▶ Document extract
==============================
Microsoft Fabric Updates Blog

Recap of Data Factory Announcements at Fabric Conference US 2025

We had such an exciting week for Fabric during the Fabric Conference US, filled with several product announcements and sneak previews of upcoming new features.

Thanks to all of you who participated in the conference, either in person or by being part of the many virtual conversations through blogs, Community forums, social media and other channels. Thank you also for all your product feedback and Ideas forum suggestions that help us defining the next wave of product enhancements.

We wanted to make sure you didn’t miss any of the Data Factory in Fabric announcements, by providing you with this recap of all new features:

You can continue reading below for more information about each of these capabilities.

VNET Gateway support for Data pipelines

Support for data pipeline functionality on the VNet data gateway is now available in preview. The VNet data gateway facilitates connections to data sources that are either behind firewalls or accessible within your virtual network. This feature enables the execution of data pipeline activities on the VNet data gateway, ensuring secure connections to data sources within the VNet. Unlike on-premises data gateways, VNet data gateways are managed by Microsoft, consistently updated, support auto-scaling, and deactivate when not in use, making it cost-effective.

To learn more, refer to the documentation: What is a virtual network (VNet) data gateway?
Best-in-class connectivity and enterprise data movement.

New and updated Connectors

New and updated Certified Connectors for Power BI and Dataflows

As a developer and data source owner, you can create connectors using the Power Query SDK and have them certify through the Data Factory Connector Certification Program. Certifying a Data Factory connector makes the connector available publicly, out-of-box, Microsoft Fabric Data Factory and Microsoft Power BI in the following experiences.

This month we are happy to list the newly updated certified connectors that are part of the Microsoft Data Factory Connector Certification Program. Be sure to check the documentation for each of these connectors so you can see what’s new with each of them.

New connectors

Updated connectors

Performance improvement in Salesforce connector in data pipelines

Salesforce is a critical data source for many organizations, housing valuable customers and business data. To enhance data movement efficiency, Data Factory has introduced performance optimization in the Salesforce connector for pipelines. Optimization allows you to fetch the data concurrently from Salesforce by leveraging the parallelism capability, thus significantly reducing extraction times for large datasets.

Lakehouse connector now supports deletion vector and column mapping for delta tables in data pipelines.

The Lakehouse connector in Data Factory has been upgraded to provide deeper integration with delta table. Two major new capabilities enhance data processing workflows:

1. Support for deletion of vector

Delta table uses deletion vectors to track deleted records efficiently without physically removing them from storage. With this new feature in the Lakehouse connector, users can:

  • Read Delta tables while respecting deletion vector, ensuring that deleted records are automatically excluded from queries.
==============================
▶ Information provided
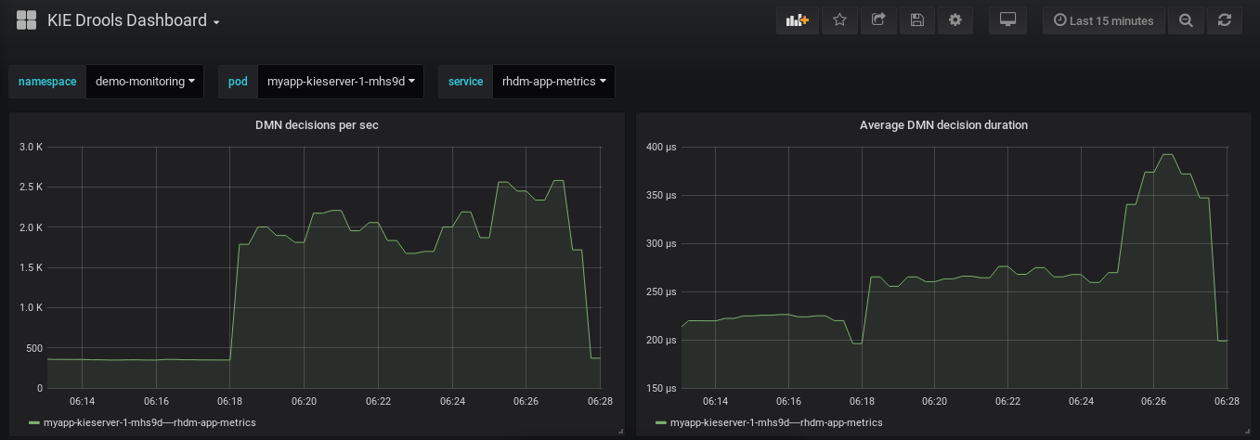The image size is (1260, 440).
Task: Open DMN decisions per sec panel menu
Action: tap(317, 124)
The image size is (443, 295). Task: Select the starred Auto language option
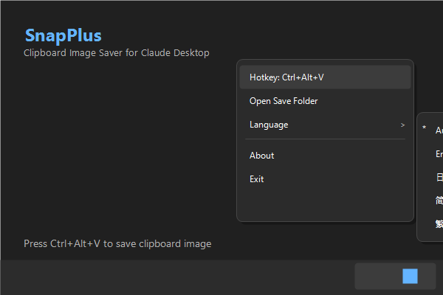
==============================
▶ Exercise goal
In the Data Factory recap, what does a Delta table use deletion vectors for?

▶ Response area
To track deleted records efficiently without physically removing them from storage.